Ante el Levant, Arda Güler entró en el césped del Bernabéu como quien abre las ventanas para que entre la luz: con calma, con precisión, pero también con intención. Amén de haber participado en los dos goles blancos, el joven turco se adueñó de la pelota desde su primer toque. Distribuyó el juego con un temple impropio de su edad: 36 pases completados de 38 intentos (95% de acierto) y un dominio absoluto tanto en campo rival (28/30) como en el propio, donde no falló ni uno (8/8). Su fútbol fluyó con armonía: siete centros al área, cinco de ellos precisos, siempre buscando una rendija, una grieta en el bloque granota.

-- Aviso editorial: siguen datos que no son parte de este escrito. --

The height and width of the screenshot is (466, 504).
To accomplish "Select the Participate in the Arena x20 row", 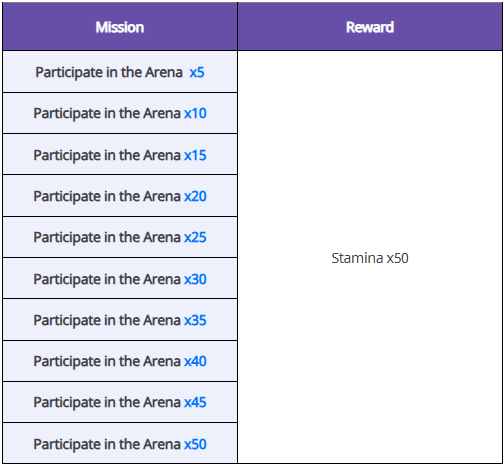I will 120,196.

No se conformó con el papel de constructor. Arda quiso también escribir su nombre en el marcador. Lo intentó tres veces, dos de ellas obligando al guardameta a intervenir, pero el gol aún se le resiste, como una promesa aplazada. Sin embargo, cada intento tiene la sensación de preludio: el gol llegará, porque su fútbol ya late dentro del área rival.
Y esto, Arbeloa lo sabe muy bien. Al final del encuentro, el salmantino se rindió al turco y le abrió una vía de escape. «Seguro que va a ser importante, como todos. Tiene mucho talento, capaz de jugar en muchas posiciones. Es joven, pero tiene una cierta experiencia para su edad. Hizo un gran esfuerzo en Albacete. Seguro que tendrá muchos minutos, tiene un talento diferente. Está destinado a tener grandes noches aquí», explicó el ‘Espartano’.
Arda Güler vuelve a recuperar colores. El turco, que hace apenas unas semanas veía su papel reducido a la mínima expresión, ha vuelto a mostrar señales de su mejor versión. Lejos quedan los días de dudas, suplencias y esperas silenciosas en Valdebebas. Ahora, el centrocampista empieza a reconectar con su fútbol –ese que maravilló a todos cuando apareció por primera vez en el Bernabéu– y a convertir la paciencia que se pedía en hechos sobre el terreno de juego.
No ha sido un camino corto ni sencillo. Hubo momentos en los que su nombre se desdibujaba entre las rotaciones de Xabi Alonso, eclipsado por el brillo de Jude Bellingham o la consistencia del doble pivote. Pero Güler nunca bajó los brazos. Ahora, bajo la dirección de Arbeloa, el turco empieza a ganarse los galones a pulso. Su impulso interior marca un punto de inflexión. Volvió con otro aire: más maduro, más consciente de lo que exige el sistema y, sobre todo, más preparado para resistir cuando el fútbol se pone cuesta arriba. Lo demostró en la debacle de Albacete, donde fue el único que buscó el gol. Provocó los dos únicos tantos madridistas, ambos nacidos de córners, y se pasó el partido sirviendo centros con insistencia. Mostró actitud y hambre. Algo que, hoy, escasea demasiado en este Real Madrid.
El vestuario también lo percibe. Su nombre va cogiendo cada vez más peso en los entresijos de Valdebebas. Con más fuerza en los duelos, sin perder la finura en el último pase y con la determinación de quien ha aprendido a competir al ritmo del Real Madrid. Porque si algo ha demostrado Arda en estas últimas semanas es que su talento no ha pasado de moda: solo necesitaba volver a encender la luz. En todo este mar de dudas, la figura de Güler vuelve a aparecer como una respuesta. Desde lejos, desde la paciencia, pero con la sensación de que su momento vuelve a estar cerca.